**Task item:** In the listing below, find the line with "Task: Click the Dica de ferramenta card" and the line with "You are a computer-use agent. The", then return them and every line between them exactly, minus the pictures.
═════ Provided information
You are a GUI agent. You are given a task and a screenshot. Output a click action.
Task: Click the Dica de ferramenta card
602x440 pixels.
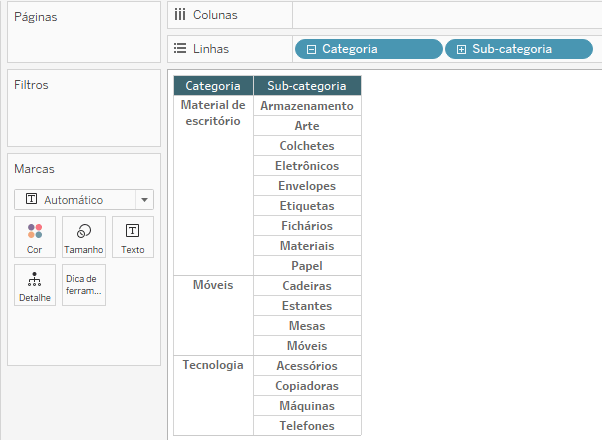coord(83,285)
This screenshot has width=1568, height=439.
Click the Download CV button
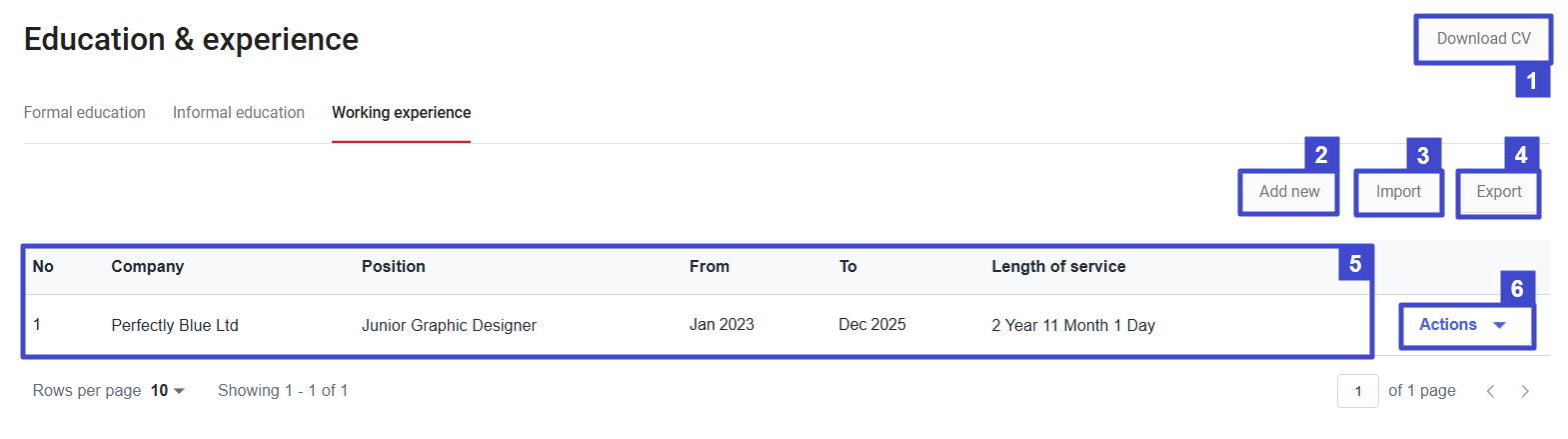click(1483, 39)
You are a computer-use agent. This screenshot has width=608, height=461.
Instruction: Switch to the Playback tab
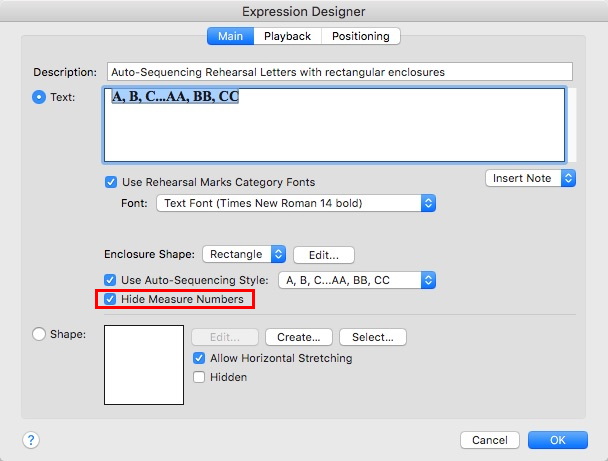pyautogui.click(x=287, y=36)
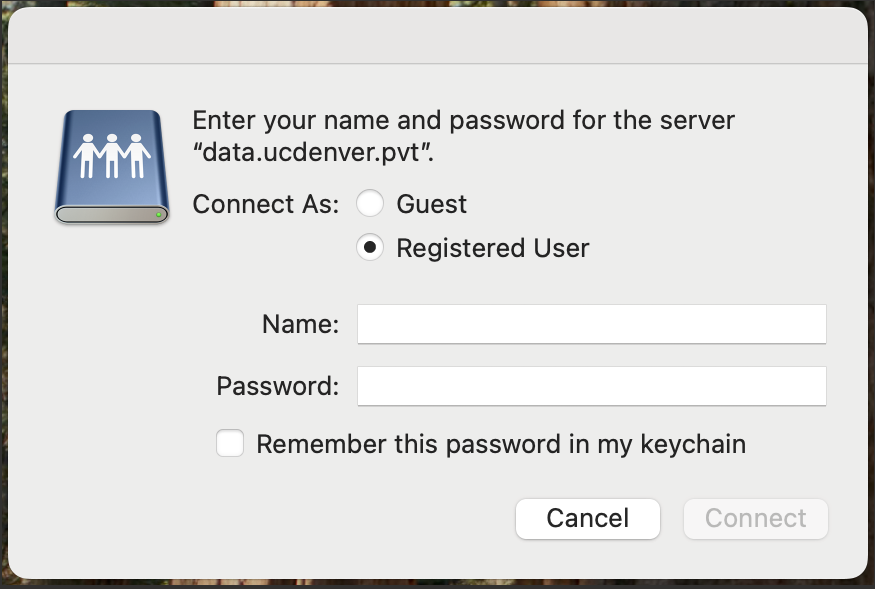
Task: Select the Guest radio button
Action: [x=369, y=203]
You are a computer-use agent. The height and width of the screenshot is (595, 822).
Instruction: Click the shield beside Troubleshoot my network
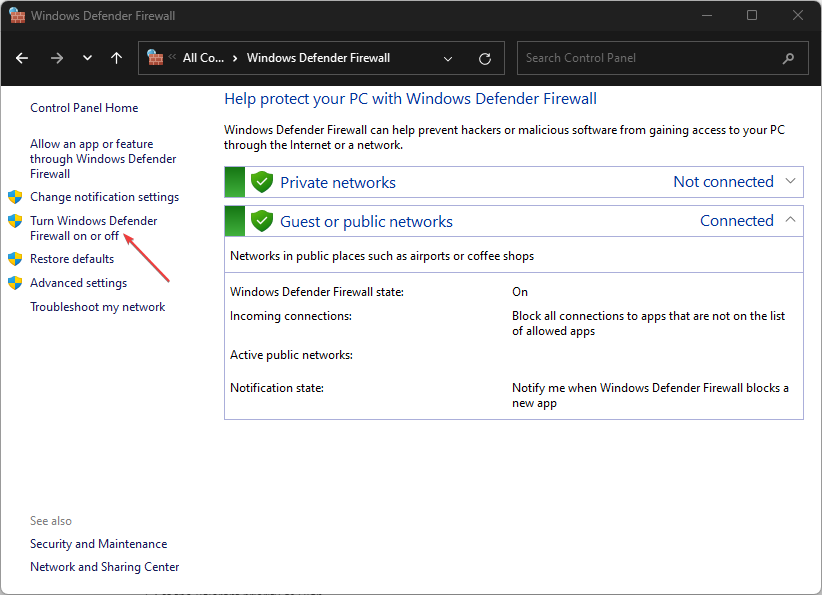15,307
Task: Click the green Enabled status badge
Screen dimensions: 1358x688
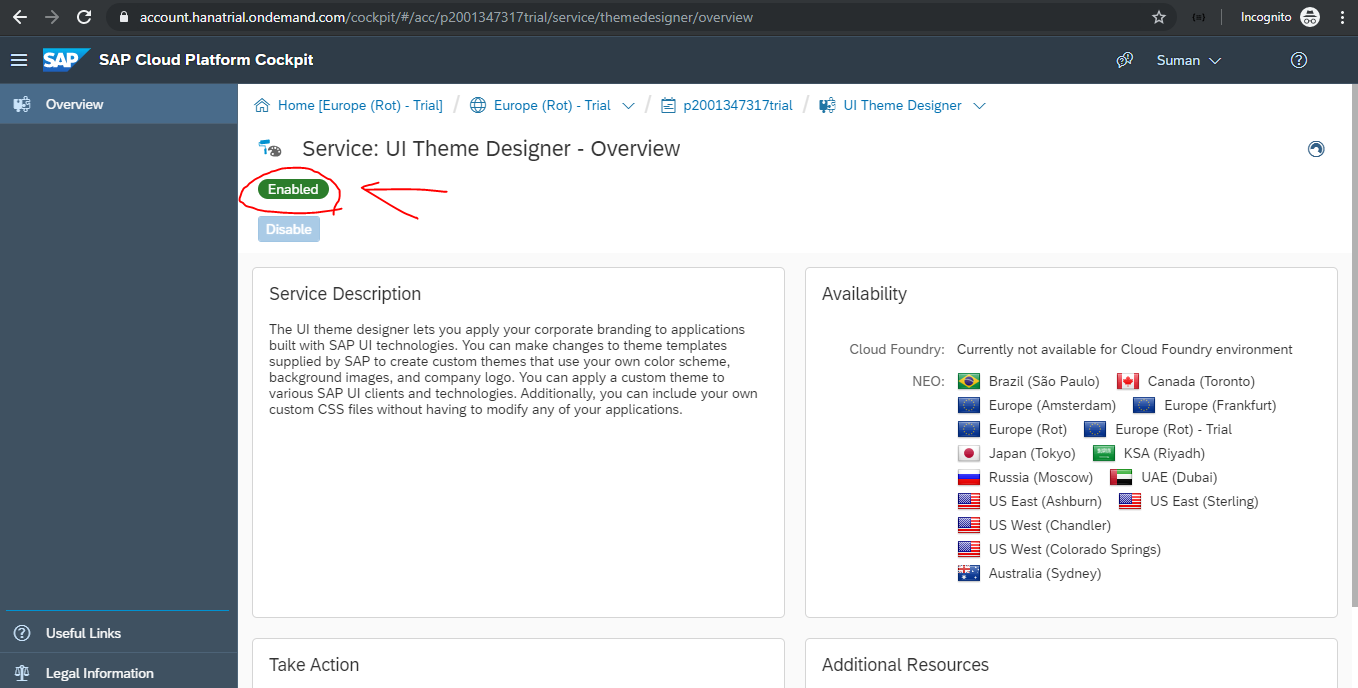Action: coord(293,189)
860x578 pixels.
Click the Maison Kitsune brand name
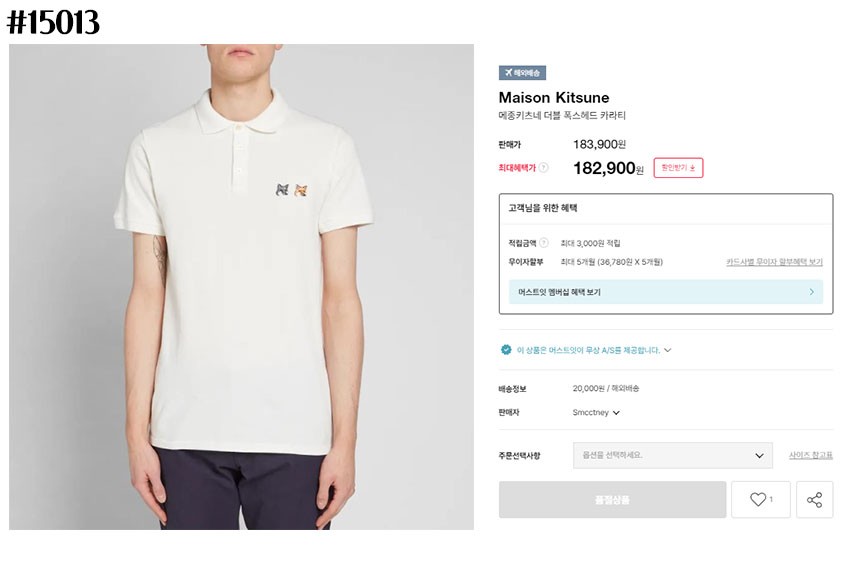tap(553, 98)
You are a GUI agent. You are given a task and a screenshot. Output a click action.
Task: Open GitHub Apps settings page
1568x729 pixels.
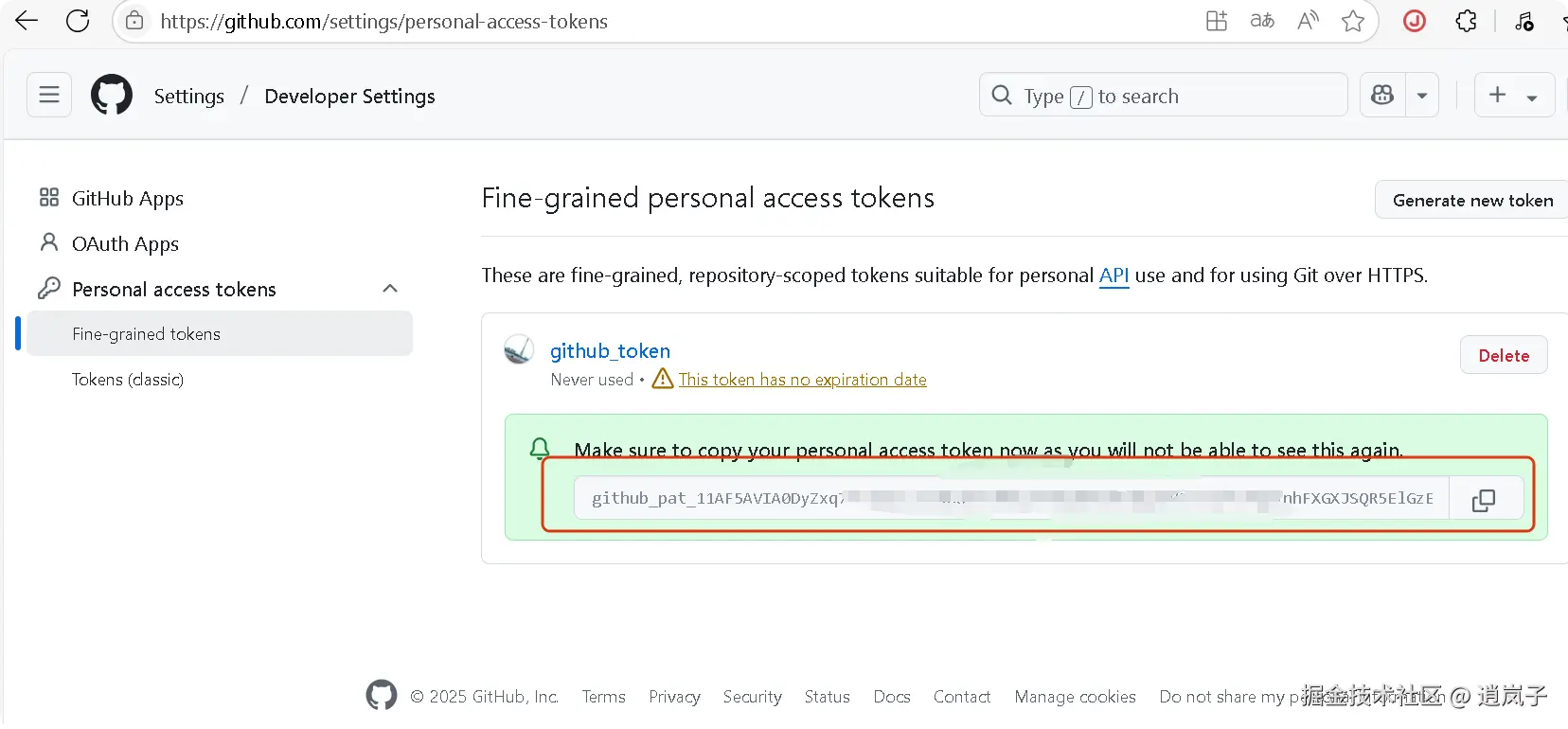coord(127,198)
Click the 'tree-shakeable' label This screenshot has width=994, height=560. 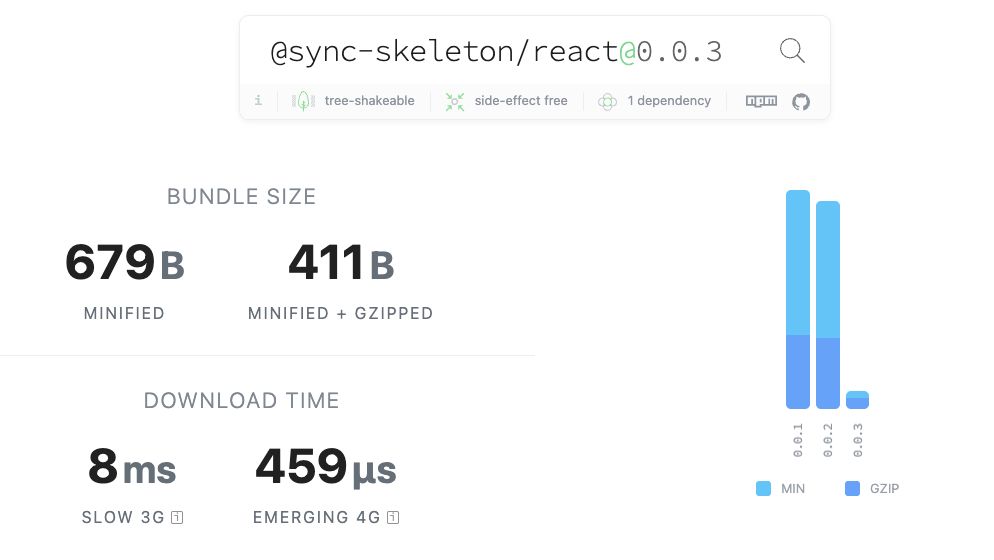(x=370, y=101)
══════════
**Result for this exercise:**
Task: Click the Dica de ferramenta card
602x440 pixels.
coord(83,285)
This screenshot has width=1568, height=439.
Click the Download CV button
click(1483, 39)
You are a computer-use agent. This screenshot has width=608, height=461.
Instruction: Switch to the Playback tab
pyautogui.click(x=287, y=36)
Task: Select the Guest radio button
Action: [x=369, y=203]
You are a computer-use agent. The height and width of the screenshot is (595, 822).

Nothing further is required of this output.